因饭后平儿还席,说红香圃太热,便在榆荫堂中摆了几席新酒好菜。可喜尤氏又带了佩凤、偕鸳二妾过来游顽。这二妾亦是青年姣憨女子,不常过来的,今既入了这园,再遇见湘云、香菱、芳蕊一干女子,所谓‘方以类聚,物以群分’二语不错,只见他们谈笑不了,也不管尤氏在那边,只凭丫环们去伏侍,且同世人一一的游顽。一时到了怡红院,忽听宝玉叫“耶律雄奴”,把佩凤、偕鸳、香菱三小我笑在一处,问是甚么话,大师也学着叫这名字,又叫错了音韵,或忘了字眼,乃至于叫出“野驴子”来,引的合园中人凡闻声无不笑倒。宝玉又见大家讽刺,恐作践了他,忙又说:“海西福朗思牙,闻有金星玻璃宝石,他本国番语以金星玻璃名为‘温都里纳’。现在将你比作他 ,就改名唤叫‘温都里纳’可好?”芳官听了更喜,说:“就是如许罢。”是以又唤了这名,世人嫌拗口,仍翻汉名,就唤“玻璃”。
宝玉听了,仿佛听了焦雷普通,喜的笑道:“怪道姐姐举止言谈,超然如野鹤闲云,本来有本而来。正因他的一件事我难堪,要就教别人去。现在遇见姐姐,真是天缘偶合,求姐姐指教。”说着,便将拜帖取与岫烟看。岫烟笑道:“他这脾气竟不能改,竟是天生这等放诞诡僻了。向来没见拜帖高低别号的,这但是鄙谚说的‘僧不僧,俗不俗,女不女,男不男’,成个甚么事理。”宝玉传闻,忙笑道:“姐姐不晓得,他原不在这些人中算,他原是世人不测之人。因取我是个些微有知识的,方给我这帖子。我因不知回甚么字样才好,竟没了主张,正要去问林mm,可巧遇见了姐姐。”
这里宝玉梳洗了正吃茶,俄然一眼瞥见砚台底下压着一张纸,因说道:“你们这随便混压东西也不好。”袭人、晴雯等忙问:“又如何了,谁又有了不是了?”宝玉指道:“砚台下是甚么?必然又是那位的模样健忘了收的。”晴雯忙启砚拿了出来,倒是一张字帖儿,递与宝玉看时,本来是一张粉笺子,上面写着“槛外人妙玉恭肃遥叩芳辰。”
宝玉看毕,直跳了起来,忙问:“这是谁接了来的?也不奉告。”袭人、晴雯等见了这般,不知当是阿谁要紧的人来的帖子,忙一齐问:“昨儿谁接下了一个帖子?”四儿忙飞跑出去,笑说:“昨儿妙玉并没亲来,只打发个妈妈送来。
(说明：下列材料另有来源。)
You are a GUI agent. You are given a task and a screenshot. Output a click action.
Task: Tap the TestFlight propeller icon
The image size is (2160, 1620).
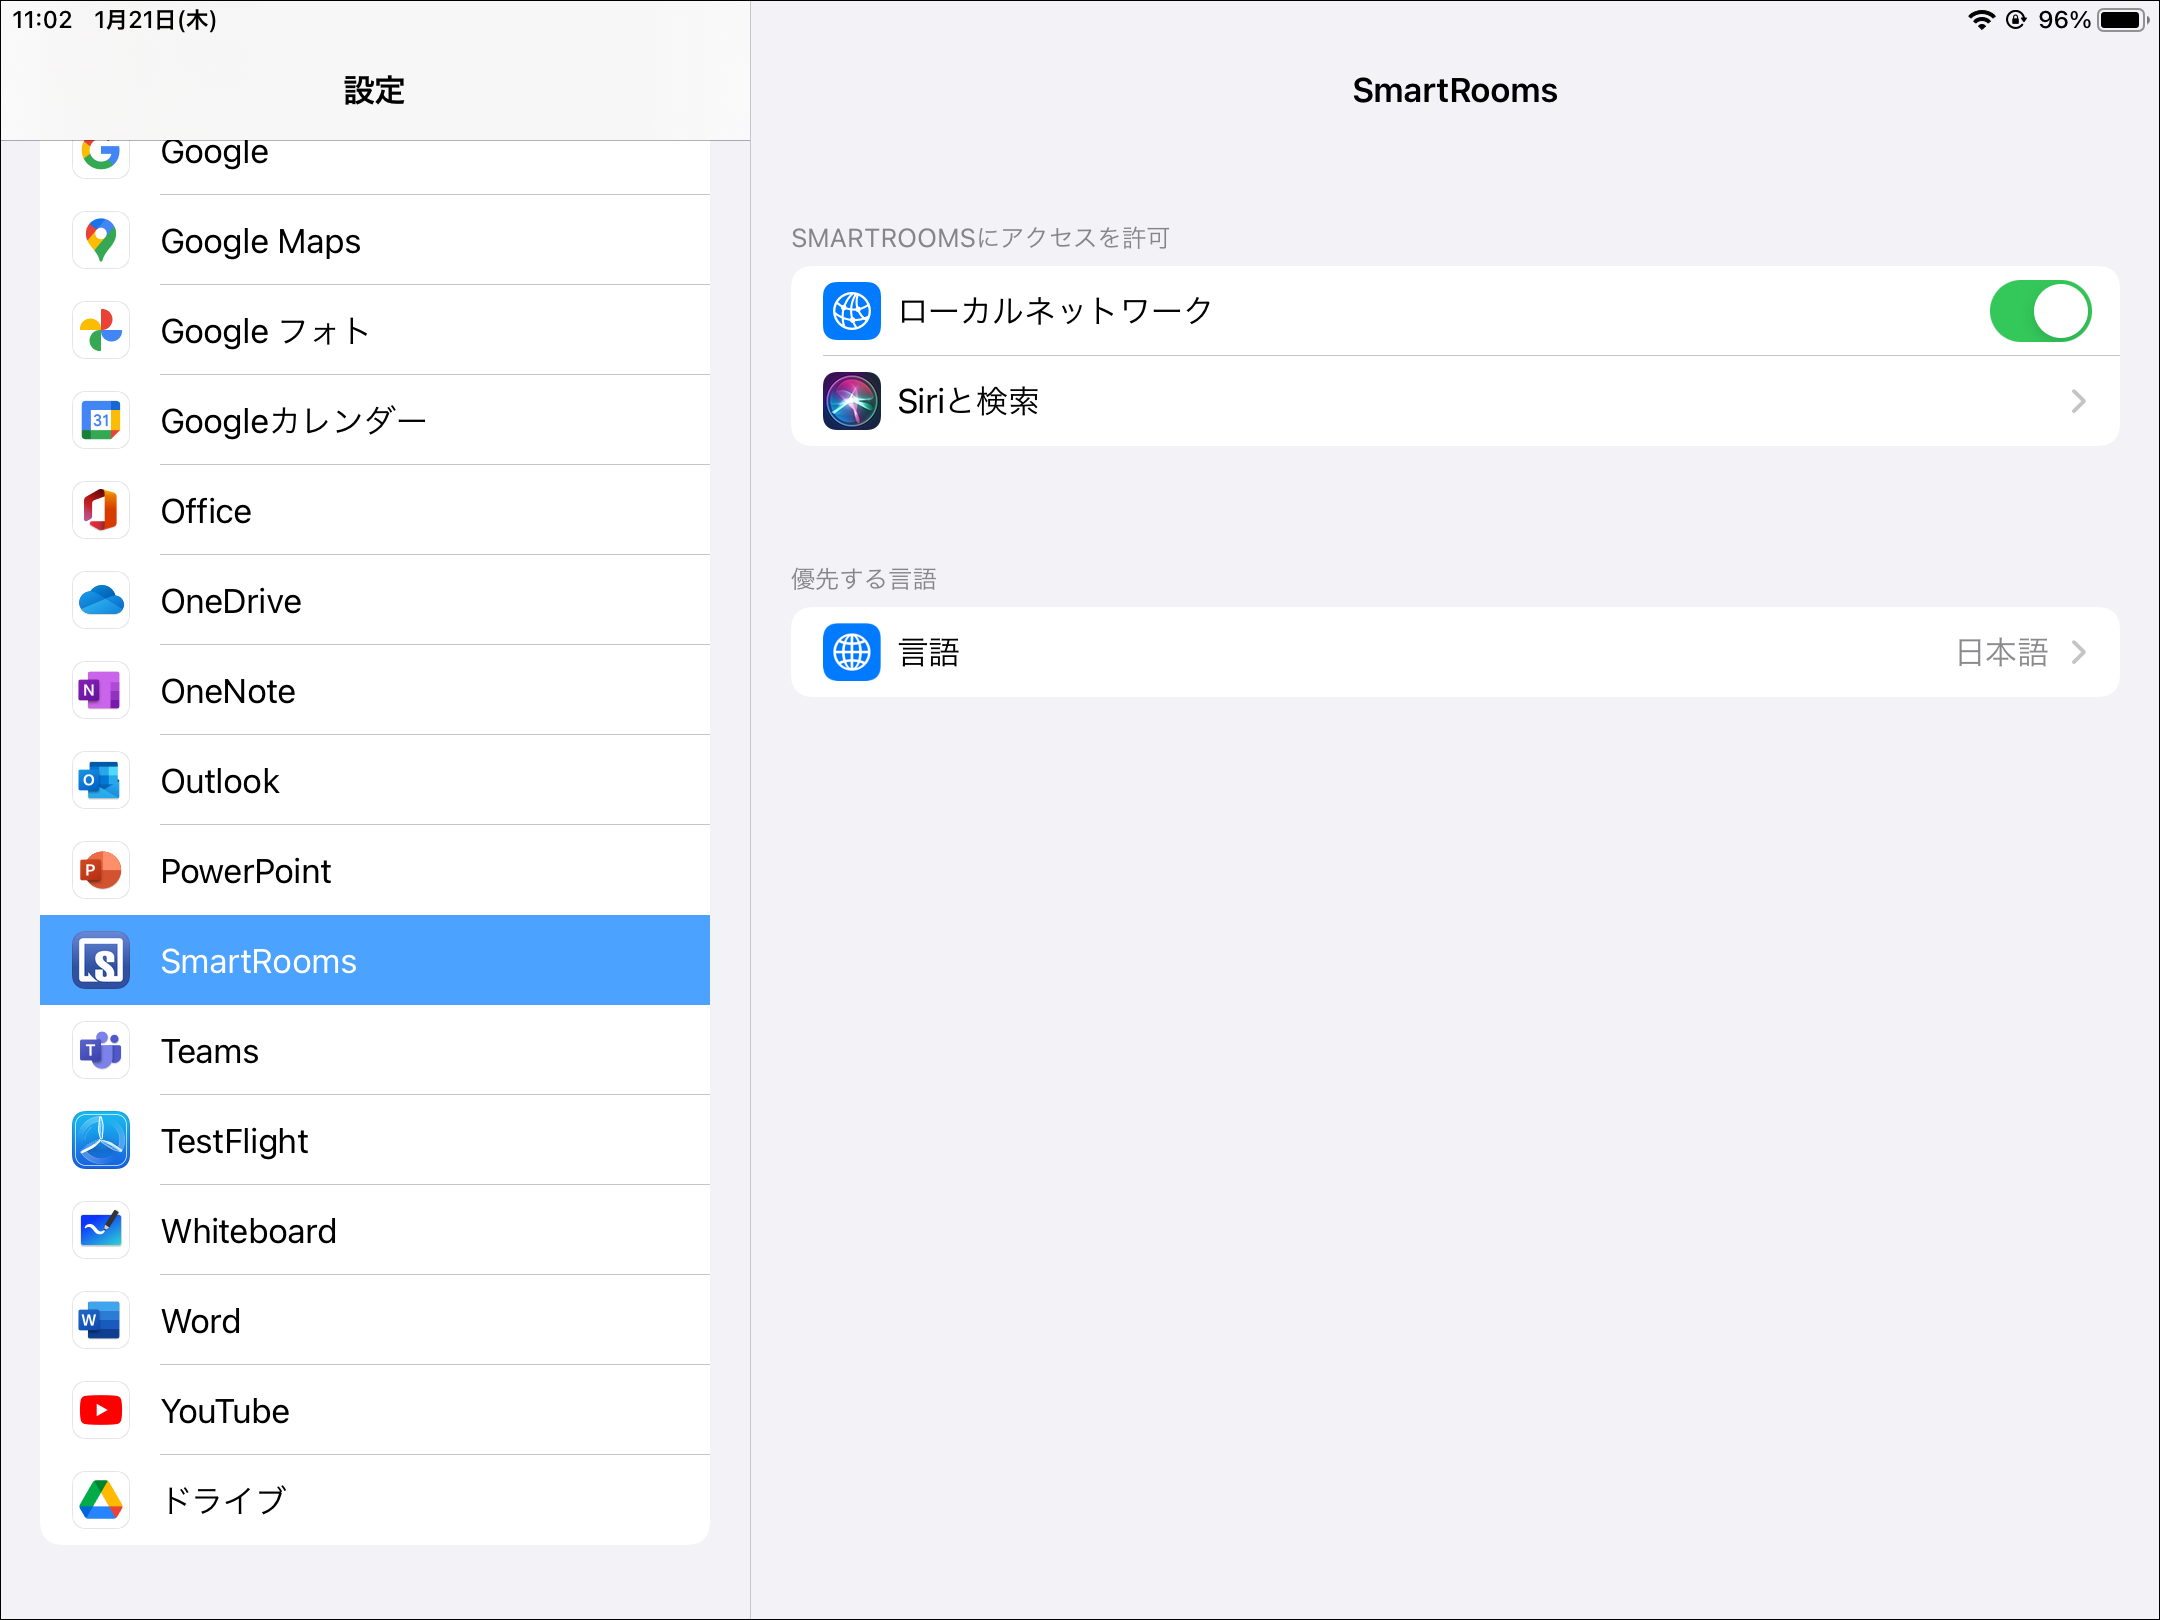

我就搁在那边,谁知一顿酒就忘了。”世人听了,道:“我当谁的,如许大惊小怪,这也不值的。”宝玉忙命:“快拿纸来。”当时拿了纸,研了墨,看他下着“槛外人”三字,本身竟不知回帖上回个甚么字样才相敌。尽管提笔入迷,半天仍没主张。因又想:“若问宝钗去,他必又攻讦怪诞,不如问黛玉去。”
尤氏也不听,只命锁着,等贾珍来发放,且命人去飞马报信。一面看视这里窄狭,不能停放,反正也不能进城的,忙装裹好了,用软轿抬至铁槛寺来停放,掐指算来,至早也得半月的工夫,贾珍方能来到。目今气候酷热,实不得相待,遂自行主持,命天文生择了日期入殓,寿木已系暮年备下寄在此庙的,甚是便宜。三今后便开丧破孝,一面且做起道场来等贾珍。
且说贾珍闻了此信,即忙乞假,并贾蓉是有职之人。礼部见当今隆敦孝弟,不敢自专,具本请旨。本来天子极是仁孝过天的,且更昌大功臣之裔,一见此本,便诏问贾敬何职。礼部代奏:“系进士出身,祖职已荫其子贾珍。贾敬因年老多疾,常养静于都城以外玄真观。今因疾殁于寺中,其子珍,其孙蓉,现因国丧随驾在此,故乞假归殓。”天子听了,忙下分外恩旨曰:“贾敬虽白衣无功于国,念彼祖父之功,追赐五品之职。令其子孙扶柩由北下之门进都,入彼私第殡殓。任子孙尽丧礼毕扶柩回籍外,着光禄寺按上例赐祭。朝中由王公以下准其祭吊。钦此。”此旨一下,不但贾府中人谢恩,连朝中统统大臣皆嵩呼奖饰不断。